Continua spiegaci, a grandi linee, il funzionamento di queste app: nonostante la possibilità di entrare nel vivo della professione a un’età relativamente giovane, il trattamento economico è singolare. Il primo colloquio, gratuito per il paziente, non viene retribuito al professionista; in media, dalle sedute successive, il terapeuta guadagna circa 30 euro all’ora lordi a partita iva. Ancora, desta qualche perplessità l’algoritmo che decide il matching tra professionista e paziente. Sembra che il prodotto venduto da queste piattaforme sia la disponibilità dei terapeuti, più che la psicoterapia. Il professionista è obbligato a mettere a disposizione un monte orario minimo, ma le ore effettivamente lavorate sono poco più della metà. Questo per far sì che non manchi la disponibilità per i nuovi potenziali pazienti che chiedono un colloquio; con la conseguenza che circa il 30 per cento del tempo messo a disposizione è inutilizzato e non retribuito.

Anche la modalità di feedback sul lavoro degli psicoterapeuti è problematico: un algoritmo valuta quanti pazienti rimangono dopo la prima seduta e quali sono le impressioni dopo il quinto colloquio, con un punteggio a stelline.
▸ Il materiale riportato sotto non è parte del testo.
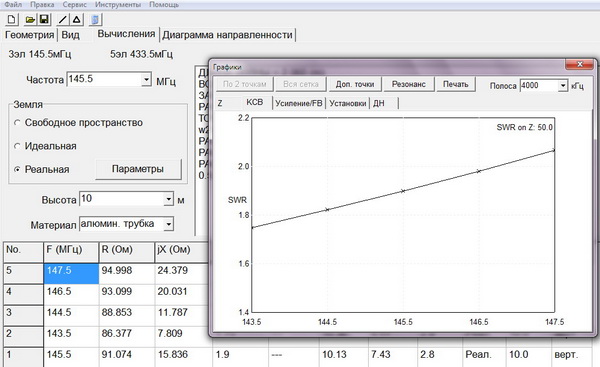Viewport: 600px width, 367px height.
Task: Click the blue document toolbar icon
Action: [95, 20]
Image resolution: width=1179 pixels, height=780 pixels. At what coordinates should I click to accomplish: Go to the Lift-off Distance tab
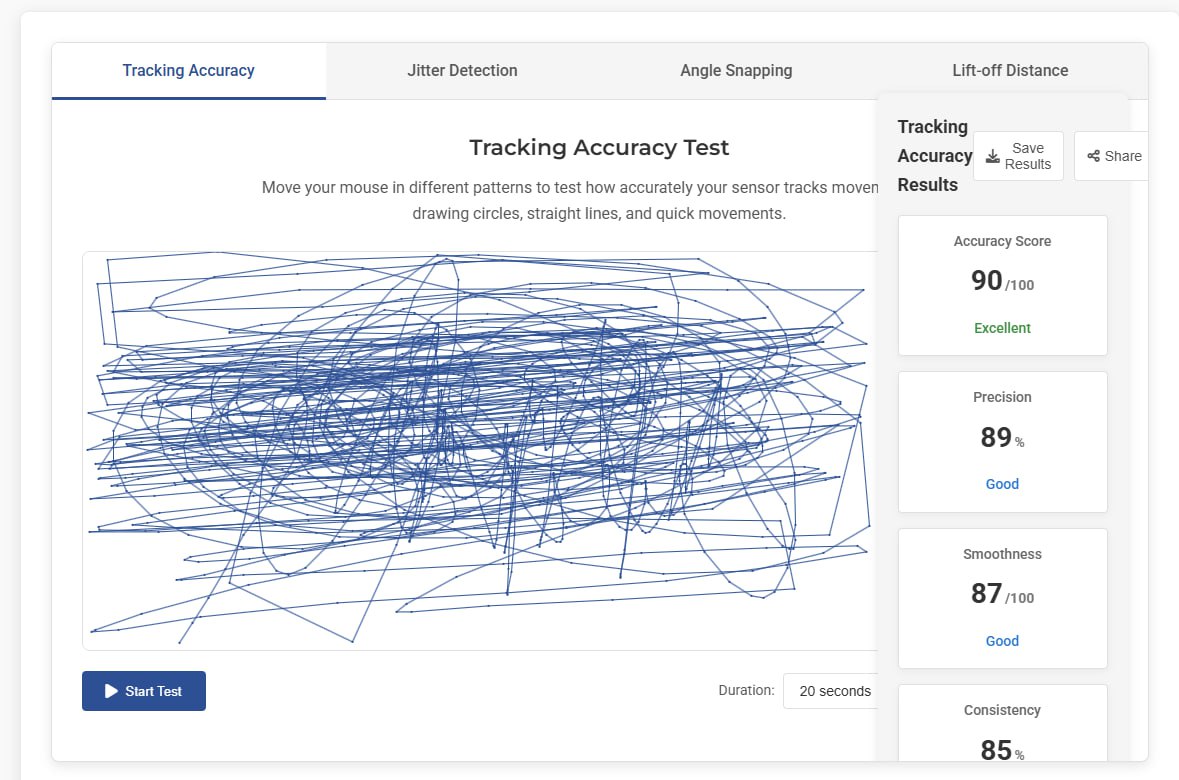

Tutto fa pensare alla soddisfazione del cliente, con il rischio di innescare un rapporto di seduzione che il professionista può esercitare sul paziente per ottenere una buona recensione.

«L’industria digitale deve fare meglio se vuole mantenere le sue promesse», ha detto a Time il dottor John Torous, direttore della divisione di psichiatria digitale presso il Beth Israel Deaconess Medical Center di Boston. Per Torous, lo scetticismo nei confronti di alcune società di telepsicologia è separato dalla sua fiducia nella promessa della telemedicina nel suo insieme. Gli studi hanno ripetutamente dimostrato che l’assistenza virtuale per la salute mentale può funzionare e che sia i pazienti che gli operatori apprezzano l’esperienza. Il problema non è il concetto di telemedicina, quindi, ma il modo in cui viene implementata dalle startup che cercano di massimizzare i profitti, sostituendosi di fatto al sistema sanitario nazionale.